10 Kepler’s Laws: Combined Statement
Let \(\gamma \) be a non-collision solution with \(H {\lt} 0\) and \(L \neq 0\). Then:
First law. The orbit lies in the plane \(\Pi \) perpendicular to \(L\) and is an ellipse with the origin at one focus. Its eccentricity is \(e = \| A\| /(m\mu ) {\lt} 1\), its semi-major axis is \(a = -\mu /(2H)\), and its semi-latus rectum is \(\ell = \| L\| ^2/(m\mu )\).
Second law. The areal velocity \(d\mathcal{A}/dt = \| L\| /(2m)\) is constant, so equal areas are swept in equal times.
Third law. Every configuration period \(T\) satisfies \(T^2 = (4\pi ^2 m/\mu )\, a^3\).

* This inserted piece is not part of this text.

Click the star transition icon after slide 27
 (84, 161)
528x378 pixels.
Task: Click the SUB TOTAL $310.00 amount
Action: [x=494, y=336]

For the same solution, the map \(u \mapsto L_u\) is an \(\mathfrak {so}(3)\)-comoment (Theorem 17), and on the shell \(H = h {\lt} 0\) the map \((u, v) \mapsto L_u + K_v\) is an \(\mathfrak {so}(4)\)-comoment (Theorem 21). Combining these statements with Theorem 36 gives the full comoment-map proof of Kepler’s laws.